● **Set problem**
Copy out the part of the data that opens with the line containing "Expand the Вид контрагента dropdown list" and closes with the line containing "pyautogui.click(x=523, y=120)", reproducing each line unchanged and omitting the pictures.

● **Raw records**
----------------------------------------

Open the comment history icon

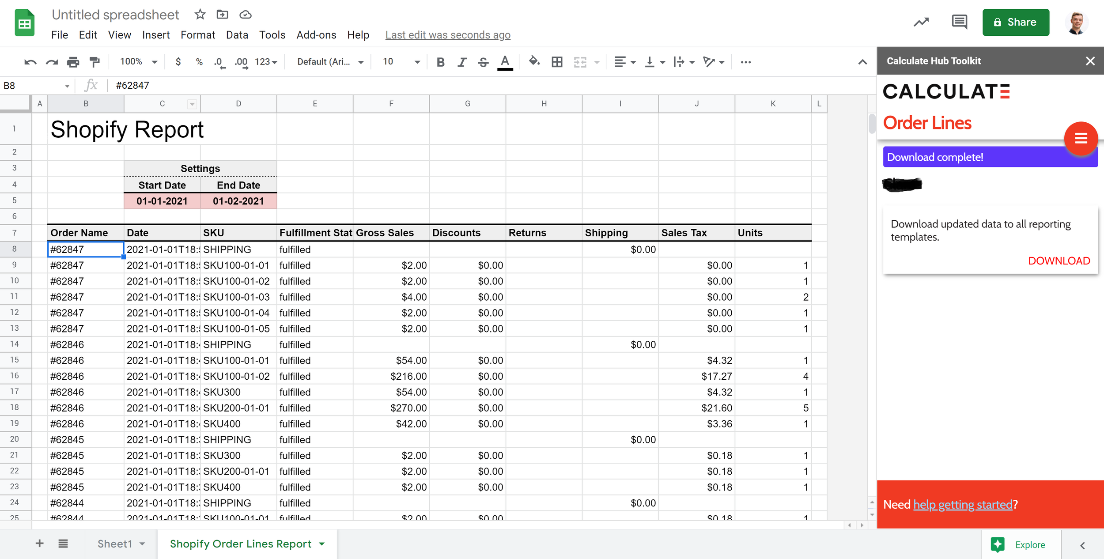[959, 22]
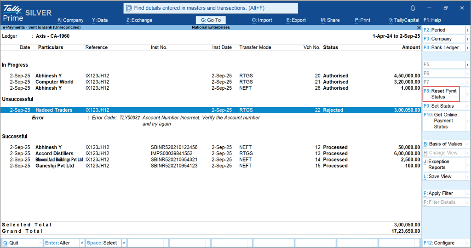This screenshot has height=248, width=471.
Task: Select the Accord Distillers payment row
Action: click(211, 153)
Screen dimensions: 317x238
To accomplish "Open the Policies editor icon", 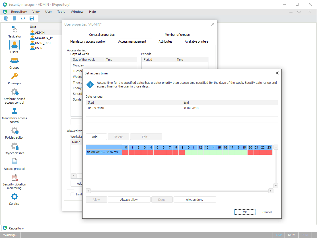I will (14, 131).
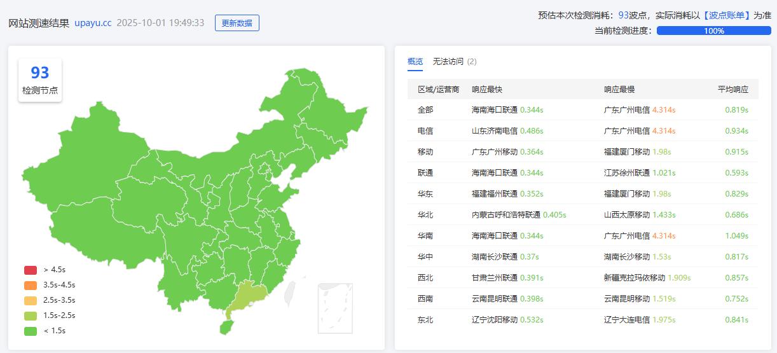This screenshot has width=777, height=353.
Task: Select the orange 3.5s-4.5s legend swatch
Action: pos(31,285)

----------------------------------------

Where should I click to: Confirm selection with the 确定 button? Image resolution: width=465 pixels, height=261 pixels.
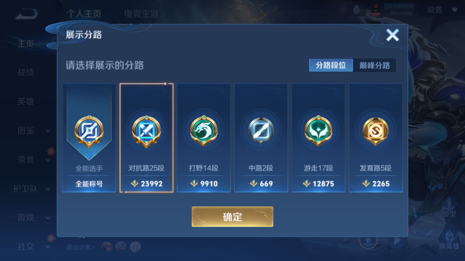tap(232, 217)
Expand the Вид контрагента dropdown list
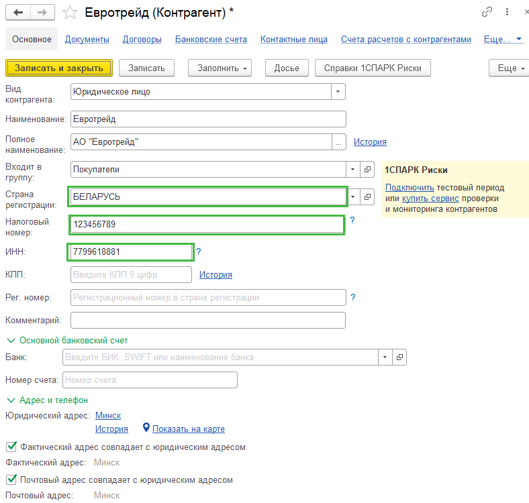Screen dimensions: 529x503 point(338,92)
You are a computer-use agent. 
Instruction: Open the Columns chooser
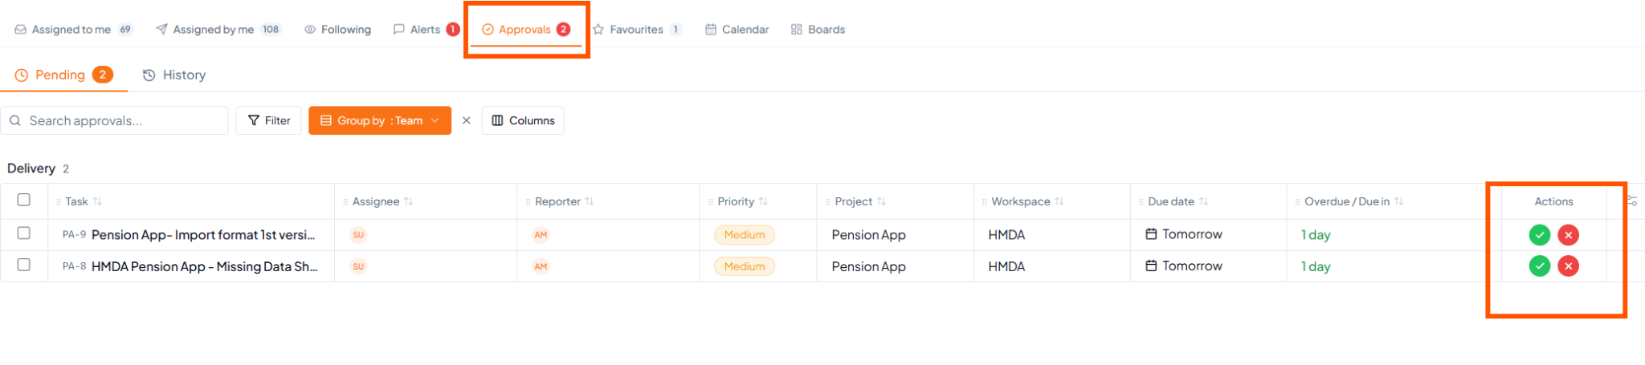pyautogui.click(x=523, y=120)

----------------------------------------

● **Output for this task**
Expand the Вид контрагента dropdown list
Screen dimensions: 529x503 point(338,92)
You are a computer-use agent. 
Instruction: Open the Columns chooser
pyautogui.click(x=523, y=120)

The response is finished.